I wanted to break down my life and I don't know whyy (remember martin short on SNL?)

Anyway,

1985- total punked out South st kid

1986 - life as I know it today starts....

1987 - the summer boils

1988 - meeting J,H. - a man who would start the beginning of a spiral - of which if it weren't for a few blessings I would call downward, The 1969 awakening of MY life.

1989 - meeting J.M. aka P - starting the so called "career" I'm in now. Starting a VERY VERY BAD TIME

1990 - I have completely eradicated - except for Sept 30th, 1990, an incredible acid trip of a LIFETIME, the entire year was worthless and sucked. BAD.

1991 - PMCO - I can't believe the shit Idid there...

1992 - the end of the year I would meet the man who spurred me to get out of Philly.

1993- starts off with me completely suicidal - middles with me stripping - ends with me on a spiritual path led by the melodic sounds of Masters of Reality - Black Sabbath - one of the best albums ever created. 


"All that I believe now that is gone....

1994 - a worthless year marked by the WORST acid trip I ever had.

1995 - a good solid year.

1996 - a good solid year - but the beginning of opiates. I had never tried them before, believe it or not - it had always been pot and coke.

1997 - H.S. show - moving to
1998 - PA again which sparked off a very strange period of which led into 1999 - where people closest to me did things that opened my eyes to how cruel and unusual life can be.

2000- ready to move to California but - the end of the year finds me pregnant

2001 - one of the best - the year of my son's birth was a blessing and yet started addiction to where I KNEW what the word REALLY meant.

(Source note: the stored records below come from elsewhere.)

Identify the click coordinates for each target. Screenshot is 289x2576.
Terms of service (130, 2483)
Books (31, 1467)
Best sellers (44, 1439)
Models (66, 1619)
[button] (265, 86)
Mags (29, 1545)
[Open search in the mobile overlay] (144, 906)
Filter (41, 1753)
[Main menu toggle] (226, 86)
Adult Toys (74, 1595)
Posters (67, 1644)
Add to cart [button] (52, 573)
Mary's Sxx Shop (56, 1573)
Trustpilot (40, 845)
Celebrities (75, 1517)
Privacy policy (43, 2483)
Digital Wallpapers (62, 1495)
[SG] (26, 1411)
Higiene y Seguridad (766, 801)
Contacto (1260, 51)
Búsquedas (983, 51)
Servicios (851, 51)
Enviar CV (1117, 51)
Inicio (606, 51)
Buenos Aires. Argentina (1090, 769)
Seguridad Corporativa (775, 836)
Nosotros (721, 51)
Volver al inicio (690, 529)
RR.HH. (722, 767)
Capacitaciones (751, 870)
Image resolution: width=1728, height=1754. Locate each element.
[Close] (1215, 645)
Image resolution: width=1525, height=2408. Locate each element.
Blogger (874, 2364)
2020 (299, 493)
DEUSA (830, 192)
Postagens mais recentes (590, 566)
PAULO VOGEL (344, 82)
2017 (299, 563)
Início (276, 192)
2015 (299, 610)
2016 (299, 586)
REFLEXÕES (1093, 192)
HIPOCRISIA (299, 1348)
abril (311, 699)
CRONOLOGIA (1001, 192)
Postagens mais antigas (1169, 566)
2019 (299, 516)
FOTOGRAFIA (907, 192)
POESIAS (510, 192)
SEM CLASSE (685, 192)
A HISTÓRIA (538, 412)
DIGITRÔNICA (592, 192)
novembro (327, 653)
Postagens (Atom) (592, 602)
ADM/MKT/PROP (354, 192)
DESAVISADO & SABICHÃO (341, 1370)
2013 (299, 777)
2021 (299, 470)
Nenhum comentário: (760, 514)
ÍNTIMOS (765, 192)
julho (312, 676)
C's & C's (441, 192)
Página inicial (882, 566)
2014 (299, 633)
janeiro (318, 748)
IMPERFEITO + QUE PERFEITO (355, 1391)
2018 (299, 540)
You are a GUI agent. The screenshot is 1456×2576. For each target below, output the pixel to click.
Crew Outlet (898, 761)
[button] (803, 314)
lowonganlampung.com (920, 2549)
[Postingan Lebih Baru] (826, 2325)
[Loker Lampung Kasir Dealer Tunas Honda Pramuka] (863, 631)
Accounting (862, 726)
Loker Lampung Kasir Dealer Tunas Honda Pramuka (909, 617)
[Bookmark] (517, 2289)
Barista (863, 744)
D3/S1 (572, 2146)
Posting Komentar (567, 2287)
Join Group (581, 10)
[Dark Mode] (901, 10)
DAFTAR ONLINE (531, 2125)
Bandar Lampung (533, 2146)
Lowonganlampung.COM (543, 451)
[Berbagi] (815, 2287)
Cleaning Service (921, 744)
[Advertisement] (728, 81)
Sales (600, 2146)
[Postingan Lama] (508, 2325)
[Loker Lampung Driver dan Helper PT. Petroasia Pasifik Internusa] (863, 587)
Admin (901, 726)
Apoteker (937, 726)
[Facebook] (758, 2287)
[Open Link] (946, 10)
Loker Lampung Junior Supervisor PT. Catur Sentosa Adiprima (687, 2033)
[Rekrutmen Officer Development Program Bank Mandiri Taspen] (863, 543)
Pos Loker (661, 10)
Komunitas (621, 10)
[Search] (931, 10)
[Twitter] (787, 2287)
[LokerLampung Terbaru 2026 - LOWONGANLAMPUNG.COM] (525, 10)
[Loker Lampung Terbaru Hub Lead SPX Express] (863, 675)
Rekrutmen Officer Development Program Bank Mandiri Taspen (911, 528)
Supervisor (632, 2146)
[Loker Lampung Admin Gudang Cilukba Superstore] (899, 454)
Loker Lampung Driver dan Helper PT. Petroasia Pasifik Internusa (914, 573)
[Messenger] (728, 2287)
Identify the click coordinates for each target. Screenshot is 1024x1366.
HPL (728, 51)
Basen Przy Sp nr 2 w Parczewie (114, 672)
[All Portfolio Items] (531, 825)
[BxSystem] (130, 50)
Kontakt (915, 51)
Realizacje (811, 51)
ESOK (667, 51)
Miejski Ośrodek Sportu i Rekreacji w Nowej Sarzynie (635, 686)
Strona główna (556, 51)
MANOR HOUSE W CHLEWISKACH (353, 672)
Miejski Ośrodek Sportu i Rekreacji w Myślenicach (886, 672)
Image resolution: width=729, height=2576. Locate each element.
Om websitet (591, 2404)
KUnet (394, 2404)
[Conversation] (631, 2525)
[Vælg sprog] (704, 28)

2002 - GVW - I still can't believe what happened happened and I can smell the rain when my blood pressure was so bad I had to run out into the rain, the pouring soaking rain to catch my breath,,,and he fucking died too - they ALL DIED - R.M. 8/14/1971- 3/27/1993  J.H.- 10/28/1956 - 3/12/1992 (death date was close - this could have been the funeral date.) - and then G.W. - 11/19/1958-12/9/2008.

2003 - a nightmare marked by the angel of my daughter's birth - the only good thing to happen all year besides having my son as well.

2004 - meeting MY mr. right - it caught me by surprise.

2005 - the beginning of the end of my love affair ending with H. Also learning about Love, real Love

2006 - this was a pretty good year - fun - fun...

2007 - a job I had for 12 years ends - the end of the year is a nightmare like I've never known.

2008 - a spark of hope

2009 - deep uncertainty, I don't know where this is going. I still at the age of 39 have no idea where I am going but I know that something's coming - I've felt it my whole life - it just hasn't happened yet - but all of the other pieces to the puzzle have fit - it's the final piece - I have everything else.

2010 -  what next?

31 aug 09 @ 1:08 am 

August 27, 2009

I can't believe it's been since July since I posted Im in a massive state of depression and want to get REALLY high and just nod out and then get REALLY HIGH again and again and again I just wanna /can't believe dominick dunne died will we get to see the phil spector one???